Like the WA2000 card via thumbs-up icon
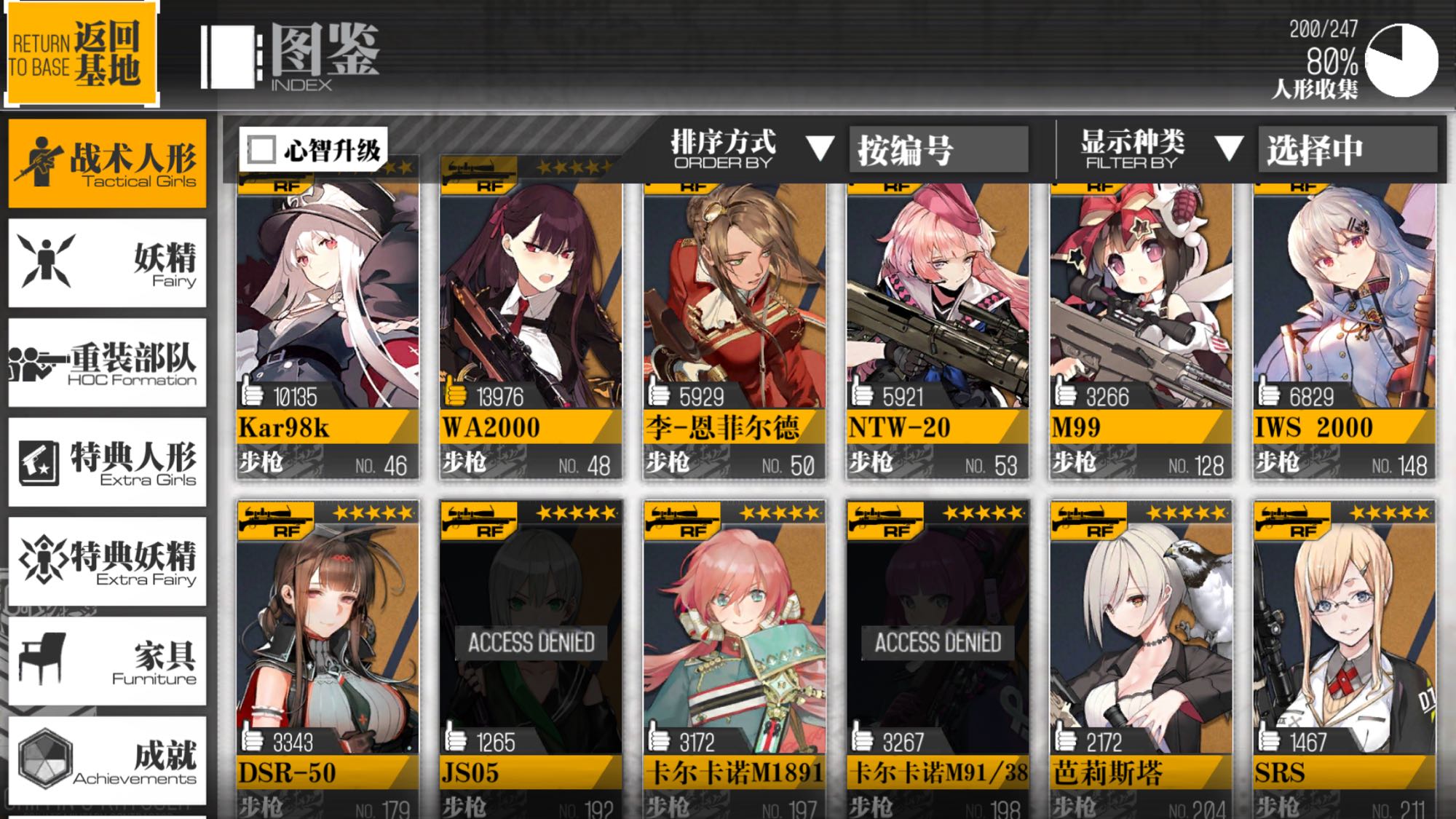This screenshot has height=819, width=1456. (x=455, y=392)
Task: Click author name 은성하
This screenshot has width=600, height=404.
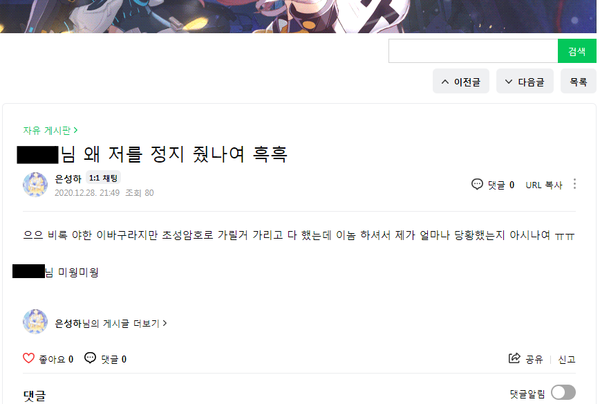Action: (68, 179)
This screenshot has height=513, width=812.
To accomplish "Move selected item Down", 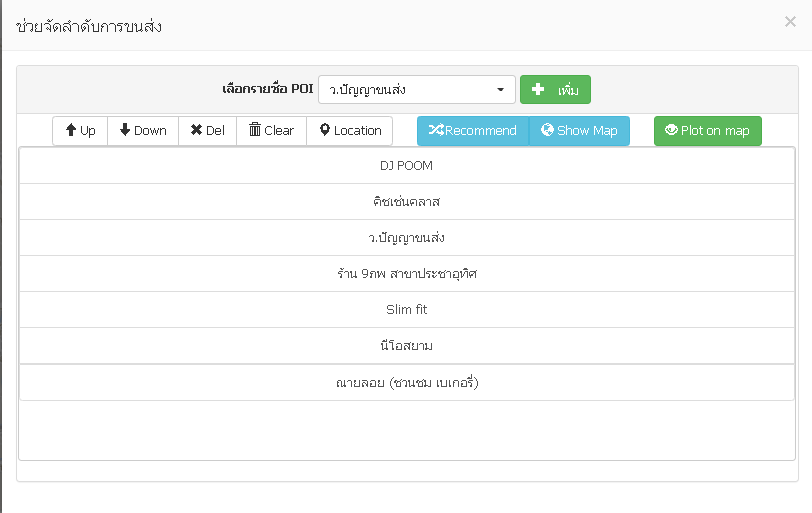I will pyautogui.click(x=143, y=130).
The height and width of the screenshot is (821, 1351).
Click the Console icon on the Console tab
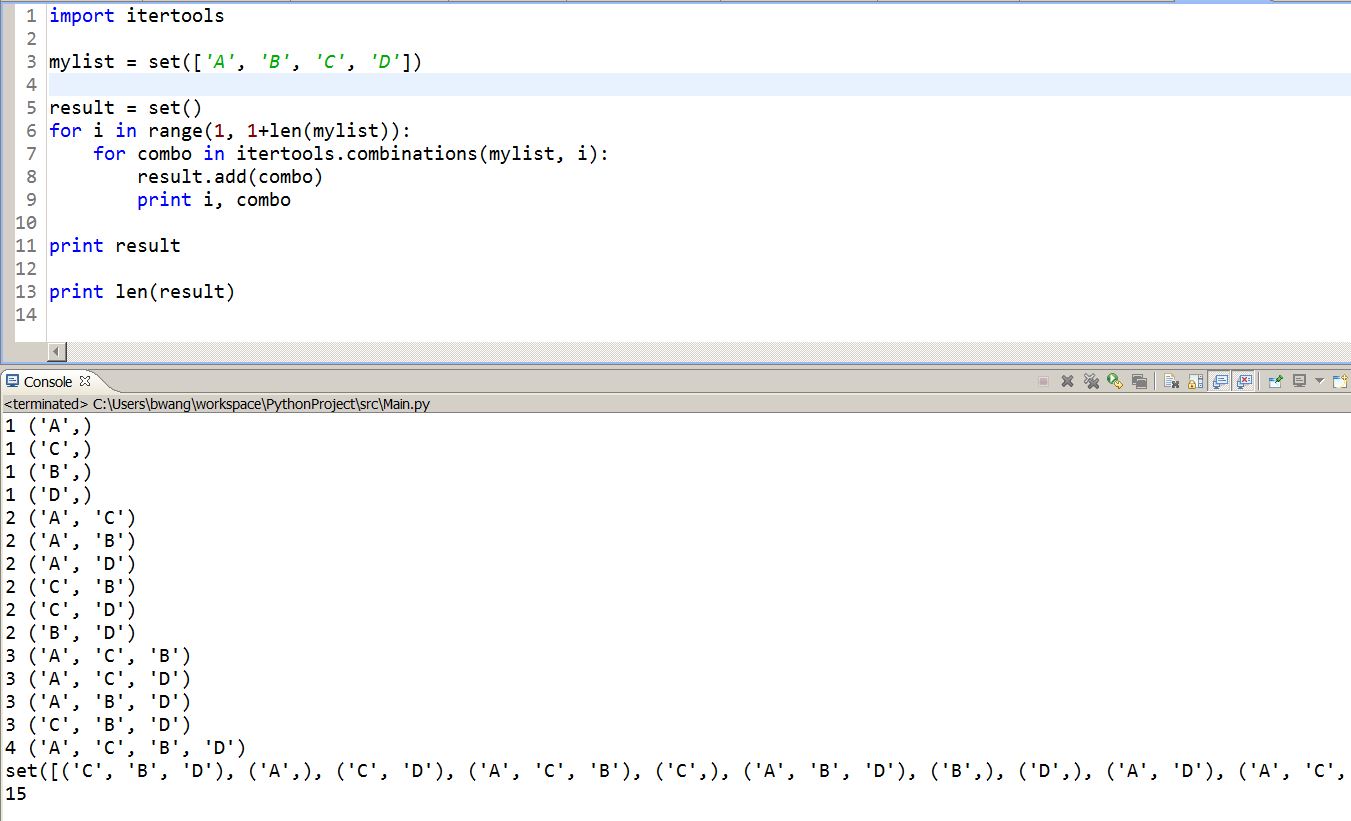(x=10, y=381)
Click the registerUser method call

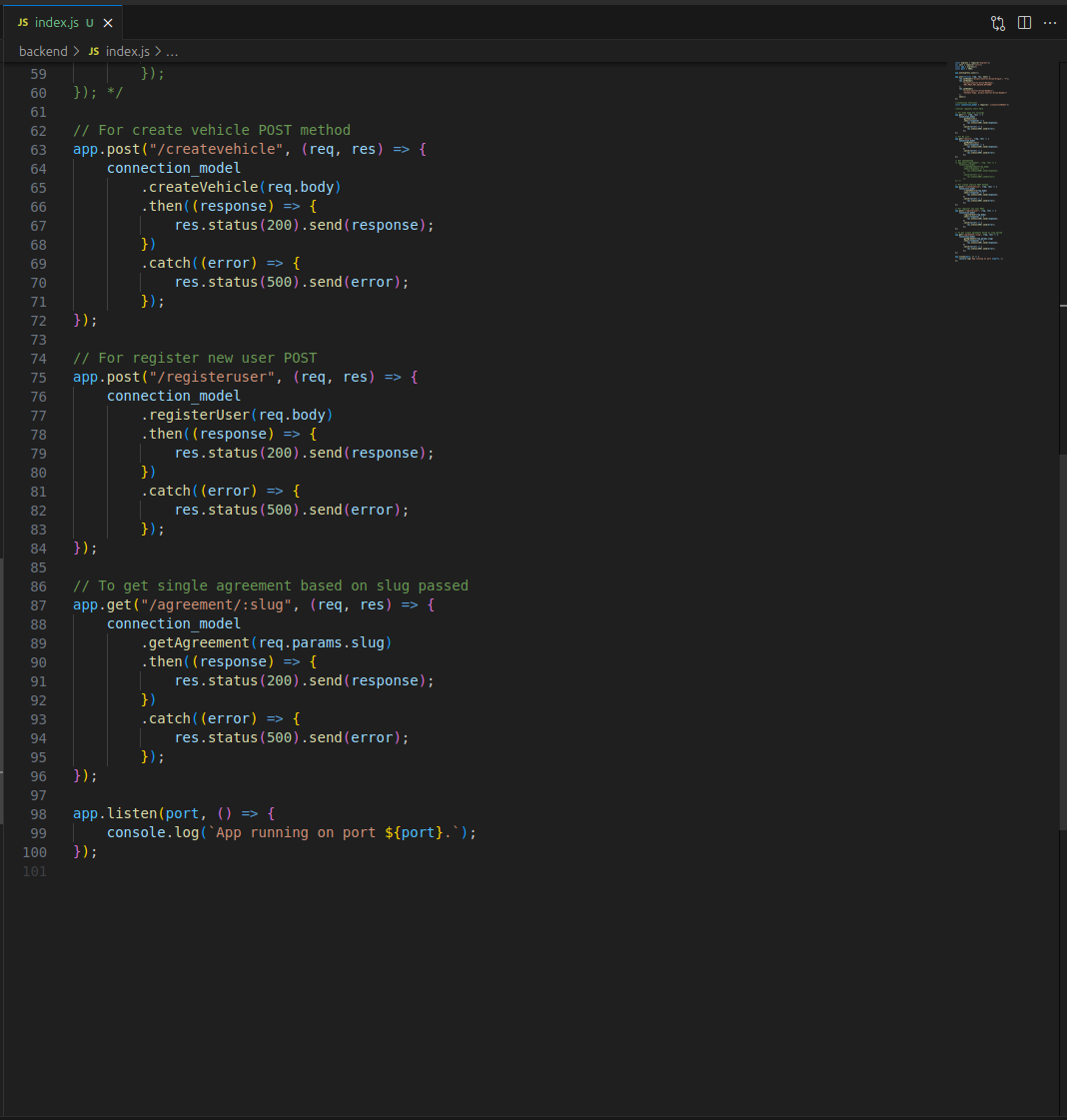click(200, 416)
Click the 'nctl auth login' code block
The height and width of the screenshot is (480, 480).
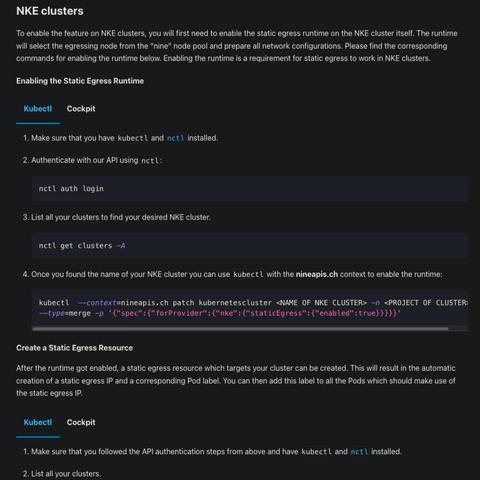[x=250, y=189]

────

* _Assignment_
Beginning at the line that contains "Click the 'nctl auth login' code block", retype each line of the data above through the very last one. Do not retype the pictures.

* _Result_
Click the 'nctl auth login' code block
The height and width of the screenshot is (480, 480).
[x=250, y=189]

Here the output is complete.